[[ Exercise materials open ]]
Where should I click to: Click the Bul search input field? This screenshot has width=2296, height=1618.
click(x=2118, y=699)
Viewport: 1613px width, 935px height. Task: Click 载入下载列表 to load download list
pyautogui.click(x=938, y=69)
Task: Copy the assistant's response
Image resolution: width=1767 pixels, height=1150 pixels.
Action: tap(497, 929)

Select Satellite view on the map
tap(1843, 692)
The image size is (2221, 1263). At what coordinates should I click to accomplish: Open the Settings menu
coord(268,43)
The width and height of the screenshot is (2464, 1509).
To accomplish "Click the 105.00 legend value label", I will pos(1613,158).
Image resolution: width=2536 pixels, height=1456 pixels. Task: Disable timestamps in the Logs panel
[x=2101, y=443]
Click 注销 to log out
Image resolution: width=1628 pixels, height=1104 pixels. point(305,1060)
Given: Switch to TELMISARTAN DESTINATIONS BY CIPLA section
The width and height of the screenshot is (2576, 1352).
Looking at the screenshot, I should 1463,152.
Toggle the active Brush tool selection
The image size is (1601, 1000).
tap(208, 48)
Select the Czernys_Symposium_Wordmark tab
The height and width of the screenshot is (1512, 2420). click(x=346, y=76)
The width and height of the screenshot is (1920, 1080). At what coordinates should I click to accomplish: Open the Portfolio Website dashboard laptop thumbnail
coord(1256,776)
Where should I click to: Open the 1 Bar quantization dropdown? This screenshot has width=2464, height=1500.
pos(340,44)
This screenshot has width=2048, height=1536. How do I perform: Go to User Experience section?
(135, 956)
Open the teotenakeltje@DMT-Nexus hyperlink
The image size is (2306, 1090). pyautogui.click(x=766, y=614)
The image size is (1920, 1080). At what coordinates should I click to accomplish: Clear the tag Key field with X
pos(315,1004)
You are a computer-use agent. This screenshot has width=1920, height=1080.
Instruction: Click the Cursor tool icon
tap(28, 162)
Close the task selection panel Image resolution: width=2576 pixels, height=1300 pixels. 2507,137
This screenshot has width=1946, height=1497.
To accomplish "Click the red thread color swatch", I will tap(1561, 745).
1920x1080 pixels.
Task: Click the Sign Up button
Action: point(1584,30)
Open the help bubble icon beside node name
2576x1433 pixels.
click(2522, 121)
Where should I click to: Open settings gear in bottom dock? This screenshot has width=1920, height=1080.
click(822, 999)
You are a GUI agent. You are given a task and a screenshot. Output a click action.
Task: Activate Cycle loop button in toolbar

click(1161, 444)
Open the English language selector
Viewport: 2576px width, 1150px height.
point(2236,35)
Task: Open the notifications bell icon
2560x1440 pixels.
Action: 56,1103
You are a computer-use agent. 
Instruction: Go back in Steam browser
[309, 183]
[[ Exercise materials closed ]]
What the task asks >> From the line holding "Instruction: Click the Cursor tool icon" to the final line of the data, output each line exactly and nothing more.

Task answer >>
Instruction: Click the Cursor tool icon
tap(28, 162)
Close the task selection panel Image resolution: width=2576 pixels, height=1300 pixels. 2507,137
This screenshot has width=1946, height=1497.
To accomplish "Click the red thread color swatch", I will tap(1561, 745).
1920x1080 pixels.
Task: Click the Sign Up button
Action: point(1584,30)
Open the help bubble icon beside node name
2576x1433 pixels.
click(2522, 121)
Where should I click to: Open settings gear in bottom dock? This screenshot has width=1920, height=1080.
click(822, 999)
You are a GUI agent. You are given a task and a screenshot. Output a click action.
Task: Activate Cycle loop button in toolbar

click(1161, 444)
Open the English language selector
Viewport: 2576px width, 1150px height.
point(2236,35)
Task: Open the notifications bell icon
2560x1440 pixels.
Action: 56,1103
You are a computer-use agent. 
Instruction: Go back in Steam browser
[309, 183]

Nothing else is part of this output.